We have these saintly notions about him. But he could be a prankster. He smoked, he tried meat…but what he did was that he thought deeply about his actions
Share this on
As a student, he found Geometry a challenge and talking to schoolmates an impossibility. In his youth, he experimented with meat, but found it to be too great a betrayal of his family. He took to smoking, but soon came to believe that ‘smoking is a barbarous, dirty and harmful habit’. At 18, it is decided that he should travel to England to become a barrister and to achieve the impossible task of becoming an English gentleman.
In Tales of Young Gandhi, these life incidents unfold in vivid panels and simple text. Prasada, a filmmaker and former broadcast producer, says, “I like to express myself, and make an impact, in a short, quick and snappy way.” In the media world, she learnt the fine art of telling the story in a compact fashion, with all the facts, figures and tag lines in order to attract readers.
Prasada’s ability to hone in on crucial information in Gandhi’s life ensures that the pages crackle with information and are never weighed down by it. The renowned incident of him being thrown off the train travelling from Durban to Pretoria is told in detail, but more importantly, with heart. Even when Gandhi shows his first-class ticket to the conductor, he is told he must go to the van compartment. Refusing to go voluntarily, he is thrown off the train. The scene of a discombobulated Gandhi, crumpled on the railway platform and surrounded by luggage, comes to life through the lurking profile of the conductor. We do not see his face, and his outline tells us that he is a symbol of prejudice and injustice.

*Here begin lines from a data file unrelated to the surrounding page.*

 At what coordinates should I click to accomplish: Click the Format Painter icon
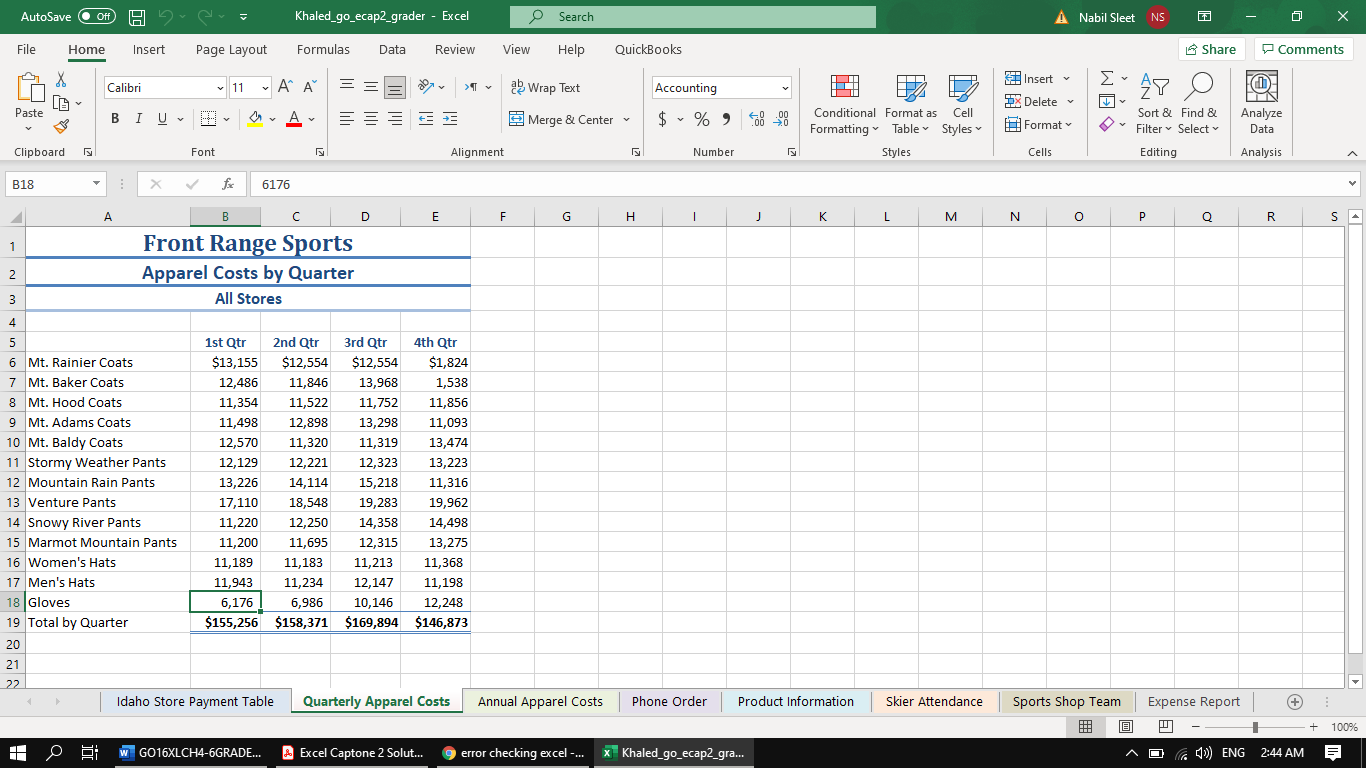[x=61, y=126]
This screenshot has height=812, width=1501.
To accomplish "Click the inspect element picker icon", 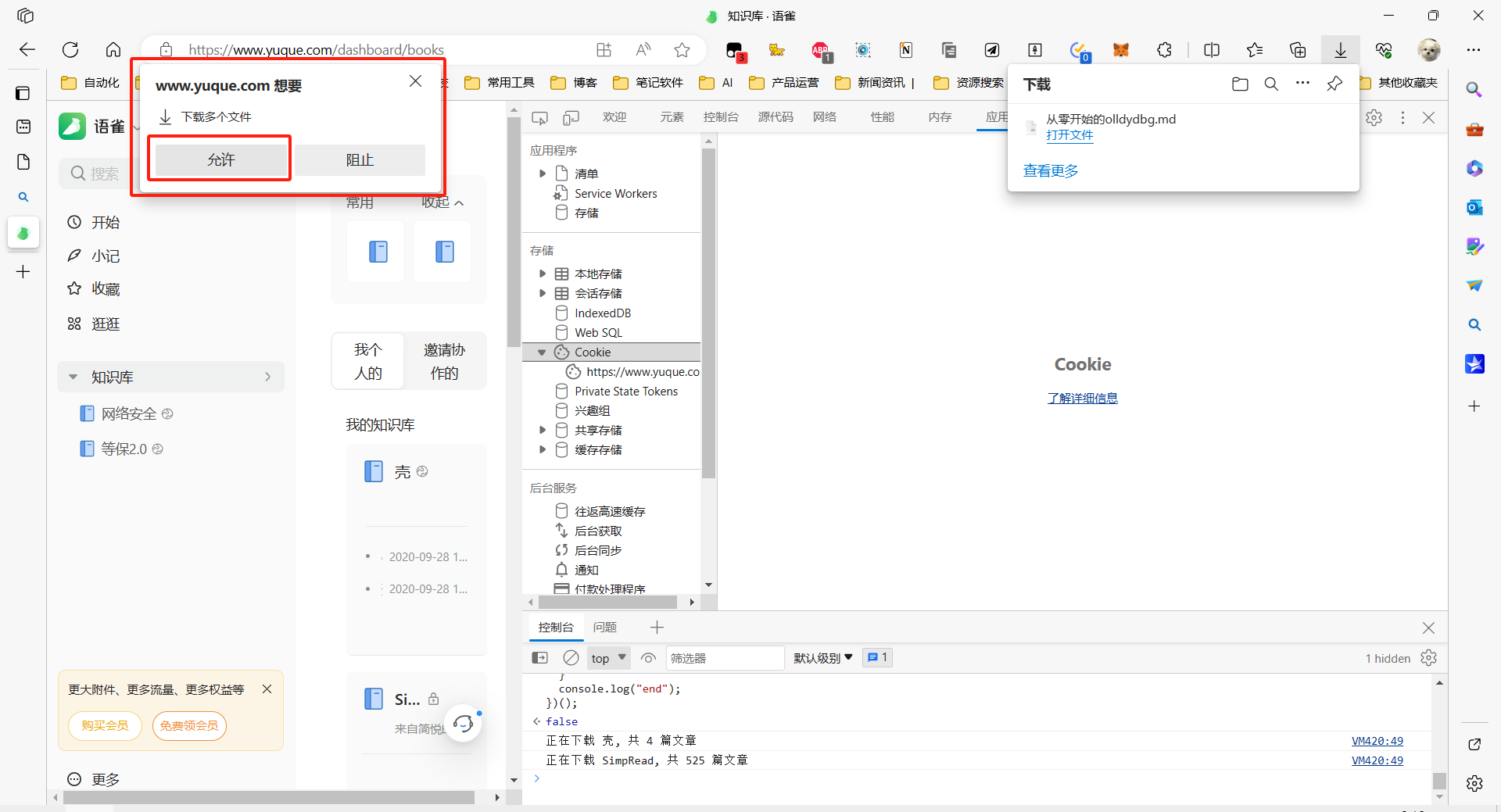I will coord(539,117).
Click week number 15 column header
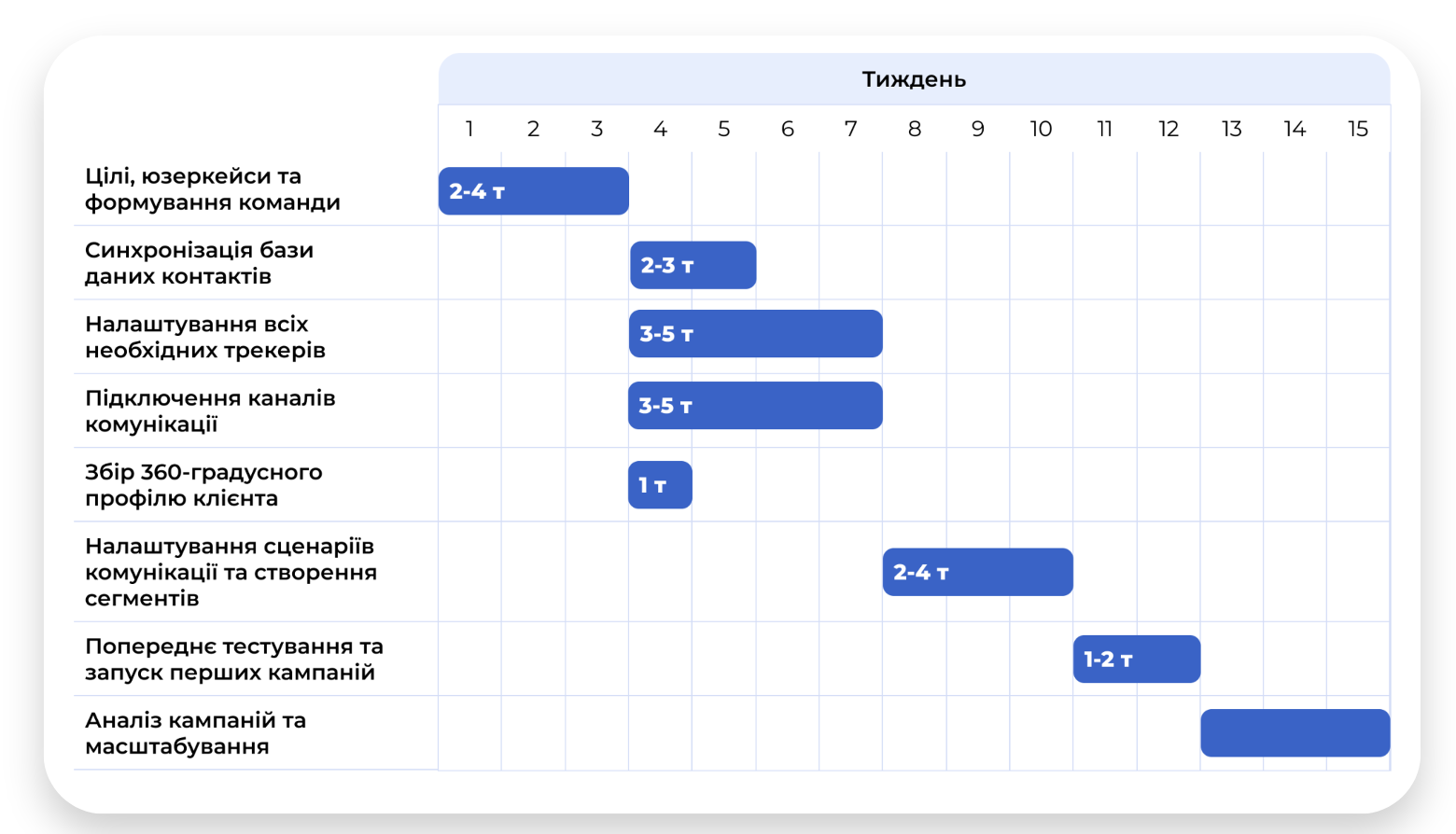The height and width of the screenshot is (834, 1456). [x=1357, y=129]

In South Africa, Gandhi sheds his cloak of shyness to emerge as a leader of Indians there. He takes on the cases of indentured labourers who are treated like the property of their masters. By the time he brings his family to South Africa in 1897, he had two charges pending against him which put his life in danger, and he is attacked by a mob. But his refusal to prosecute his assailants shames the Europeans, bolsters his practice and brings notice to the Indian community in South Africa.
In South Africa, his experiments with thrift, which he embarked upon in England, become more potent. He takes the vow of brahmacharya (celibacy), decides to wash his own clothes, cut his own hair and clean his own house. The book ends with Gandhi entering the Congress party. The author says she doesn’t plan a sequel just yet as this phase of his life was more complicated than his decades in social work.
While this book is aimed at young readers, it will be enjoyed by anyone curious about India’s history. The Youth 4 Gandhi foundation started by Prasada uses technology to spread Gandhi’s values. In her research, she found that most youngsters did not know where he was born or where he died as their knowledge of him is severely limited. Speaking from Nainital, where she runs her heritage homestay, Prasada says, “He is so misunderstood. We thought he was a saint. But he is like one of us. We all need to do our own experiments to find our own truth within us.”